DOCUMENT TEXT.
═══

KEY POINTS:
There is little in the Wellington office of retiring SIS director Richard Woods to give any clues about the personality of the country's spy master.
He laughs and explains that his gallery of photos, paintings and souvenirs has been boxed up and carted home.
Mr Woods, 65, then lovingly describes what used to be in his office: keepsakes from an earlier distinguished and eventful diplomatic career which took him to postings in Iran, Russia, the United States and France, a fragment of an Iraqi shell casing he found after an air raid during the Iran-Iraq war and displayed in his Tehran apartment, his collection of Russian toys and an original Persian miniature.
There were two photos of Mr Woods with a beaming smile - one of him dancing with an attractive woman in the Cook Islands when he was on an aid mission, and the other of him holding a leg of frozen lamb at the opening of a coolstore in Bahrain.
"My wife [Katherine Mansfield biographer Joanna Woods] says that I seem to be enjoying both kinds of diplomatic activity with equal enthusiasm," Mr Woods says.
But there was nothing from his seven years as director of the SIS. If there was, he probably wouldn't tell you, assuming you found your way to his office in the first place.
The SIS is not listed on the building's floor directory, and there are two security checkpoints before you reach the inner sanctum.
The cheerful, avuncular Mr Woods smiles indulgently whenever anything verging on the operational business of the SIS comes up.
He is not going to say anything he doesn't mean to say, to the extent that he has already prepared a set of written responses to pre-arranged topics for discussion. What the agency's 170 staff are up to isn't one, and security considerations mean he can't say much about past operations either.
The SIS is a "bunch of excellent New Zealanders", and that is about as far as Mr Woods, sporting cufflinks depicting the New Zealand coat of arms, will go in talking about its successes.
The "failures" of the SIS - real or perceived - tend to be much more public and have on occasion conspired to coax Mr Woods out of the office.
In December 2003 he had to give evidence during a court case involving Algerian asylum seeker Ahmed Zaoui, and last year he urged Prime Minister Helen Clark to breach protocol and comment on the SIS after it was alleged the service was spying on Maori.
Helen Clark heeded Mr Woods' advice and repeated his assurance that the story was fiction, comments later backed by the Inspector-General of Intelligence and Security.
In both cases Mr Woods feels aggrieved, but unable to give full voice in defence of the SIS. He restricts himself to saying he stands by his actions relating to Zaoui, and that many comments about the case have been misleading, unfair or wrong.
Regarding spying on Maori, he says that claim and others about the SIS are equally without foundation.
A cool head, a thick skin and a sense of humour have proven essential as SIS director, Mr Woods says.
If he fails to live up to the stereotypical view of a spy, it is probably because he never was one. A product of Christ's College and Canterbury and Oxford Universities, Mr Woods joined the Department of Trade and Industry in 1966, before transferring to Foreign Affairs in 1973.
He, Joanna and their two sons led a nomadic life that took the family to Athens, Tehran, Bahrain, Moscow, Washington and Paris. Wherever his job as ambassador took him, Mr Woods was an outdoorsman who loved skiing, sailing, camping and travel.
Former colleagues say he was an enthusiastic and popular ambassador for New Zealand.

═══

YOUR TASKS.
a) In the profile of the retiring SIS director, in what year did Richard Woods join the Department of Trade and Industry?
b) Reproduce the passage of the SIS director profile starting at "Mr Woods, 65, then" and ending at "coolstore in Bahrain.".

═══

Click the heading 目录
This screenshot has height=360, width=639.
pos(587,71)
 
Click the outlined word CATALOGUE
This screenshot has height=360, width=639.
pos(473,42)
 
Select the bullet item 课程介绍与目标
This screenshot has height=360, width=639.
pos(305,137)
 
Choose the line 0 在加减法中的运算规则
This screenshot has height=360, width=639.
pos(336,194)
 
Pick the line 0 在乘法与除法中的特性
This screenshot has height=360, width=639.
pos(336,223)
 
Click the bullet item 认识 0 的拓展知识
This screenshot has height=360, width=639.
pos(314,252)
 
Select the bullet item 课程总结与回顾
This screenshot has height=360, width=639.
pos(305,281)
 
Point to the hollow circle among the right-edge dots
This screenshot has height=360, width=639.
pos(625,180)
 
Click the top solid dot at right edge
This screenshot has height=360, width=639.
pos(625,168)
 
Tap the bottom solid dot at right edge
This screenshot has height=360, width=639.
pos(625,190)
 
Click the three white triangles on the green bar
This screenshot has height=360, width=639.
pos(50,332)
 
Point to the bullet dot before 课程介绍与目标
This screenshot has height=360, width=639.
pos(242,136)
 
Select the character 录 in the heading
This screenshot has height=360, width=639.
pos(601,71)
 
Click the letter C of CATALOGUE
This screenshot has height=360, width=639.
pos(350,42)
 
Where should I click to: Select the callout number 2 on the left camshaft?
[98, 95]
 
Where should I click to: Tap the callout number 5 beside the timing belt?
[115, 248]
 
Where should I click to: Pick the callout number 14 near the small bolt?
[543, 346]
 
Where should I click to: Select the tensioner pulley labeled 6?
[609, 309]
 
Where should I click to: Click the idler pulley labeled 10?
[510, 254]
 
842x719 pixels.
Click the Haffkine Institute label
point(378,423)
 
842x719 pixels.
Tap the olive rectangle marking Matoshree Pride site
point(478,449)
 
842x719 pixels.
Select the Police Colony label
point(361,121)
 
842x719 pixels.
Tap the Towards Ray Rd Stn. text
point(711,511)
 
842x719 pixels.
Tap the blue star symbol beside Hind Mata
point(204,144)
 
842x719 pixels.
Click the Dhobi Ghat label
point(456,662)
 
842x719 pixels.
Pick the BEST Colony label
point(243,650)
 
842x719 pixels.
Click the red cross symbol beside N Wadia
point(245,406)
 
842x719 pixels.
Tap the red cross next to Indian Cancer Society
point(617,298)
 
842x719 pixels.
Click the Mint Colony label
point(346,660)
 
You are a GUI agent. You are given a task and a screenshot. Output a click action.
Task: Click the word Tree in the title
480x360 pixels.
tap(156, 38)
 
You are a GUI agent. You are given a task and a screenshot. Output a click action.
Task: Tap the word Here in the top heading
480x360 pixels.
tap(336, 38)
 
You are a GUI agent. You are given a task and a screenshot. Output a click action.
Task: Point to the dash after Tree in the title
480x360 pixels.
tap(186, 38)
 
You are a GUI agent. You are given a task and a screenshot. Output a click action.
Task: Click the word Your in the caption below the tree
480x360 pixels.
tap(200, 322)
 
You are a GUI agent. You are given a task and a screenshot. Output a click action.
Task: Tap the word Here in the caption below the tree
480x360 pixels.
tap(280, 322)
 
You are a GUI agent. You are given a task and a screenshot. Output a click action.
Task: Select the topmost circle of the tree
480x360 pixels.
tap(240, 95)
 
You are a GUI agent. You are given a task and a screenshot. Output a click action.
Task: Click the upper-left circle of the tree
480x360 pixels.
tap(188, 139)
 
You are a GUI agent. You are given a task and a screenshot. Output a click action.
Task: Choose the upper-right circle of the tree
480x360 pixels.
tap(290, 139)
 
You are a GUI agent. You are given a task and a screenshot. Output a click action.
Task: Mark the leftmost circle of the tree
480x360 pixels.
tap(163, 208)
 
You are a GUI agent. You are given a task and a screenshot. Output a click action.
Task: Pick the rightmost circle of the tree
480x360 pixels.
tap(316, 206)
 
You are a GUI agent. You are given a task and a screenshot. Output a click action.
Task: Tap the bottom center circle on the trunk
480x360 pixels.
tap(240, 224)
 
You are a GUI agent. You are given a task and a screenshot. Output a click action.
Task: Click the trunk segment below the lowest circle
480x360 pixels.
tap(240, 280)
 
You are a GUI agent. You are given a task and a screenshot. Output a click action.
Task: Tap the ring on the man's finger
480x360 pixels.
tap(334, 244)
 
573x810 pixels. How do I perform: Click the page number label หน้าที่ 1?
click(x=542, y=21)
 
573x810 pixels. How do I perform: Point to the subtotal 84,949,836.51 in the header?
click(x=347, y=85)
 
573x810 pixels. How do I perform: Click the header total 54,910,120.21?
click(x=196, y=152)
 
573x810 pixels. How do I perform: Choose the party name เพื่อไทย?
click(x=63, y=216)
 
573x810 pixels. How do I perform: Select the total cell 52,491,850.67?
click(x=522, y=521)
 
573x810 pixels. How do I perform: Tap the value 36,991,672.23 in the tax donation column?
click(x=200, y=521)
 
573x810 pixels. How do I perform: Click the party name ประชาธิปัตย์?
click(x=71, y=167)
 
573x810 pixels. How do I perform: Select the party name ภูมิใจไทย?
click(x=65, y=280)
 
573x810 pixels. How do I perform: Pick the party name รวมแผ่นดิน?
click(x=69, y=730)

═══

TASK-BY-TASK RESULTS.
a) 1966

b)
Mr Woods, 65, then lovingly describes what used to be in his office: keepsakes from an earlier distinguished and eventful diplomatic career which took him to postings in Iran, Russia, the United States and France, a fragment of an Iraqi shell casing he found after an air raid during the Iran-Iraq war and displayed in his Tehran apartment, his collection of Russian toys and an original Persian miniature.
There were two photos of Mr Woods with a beaming smile - one of him dancing with an attractive woman in the Cook Islands when he was on an aid mission, and the other of him holding a leg of frozen lamb at the opening of a coolstore in Bahrain.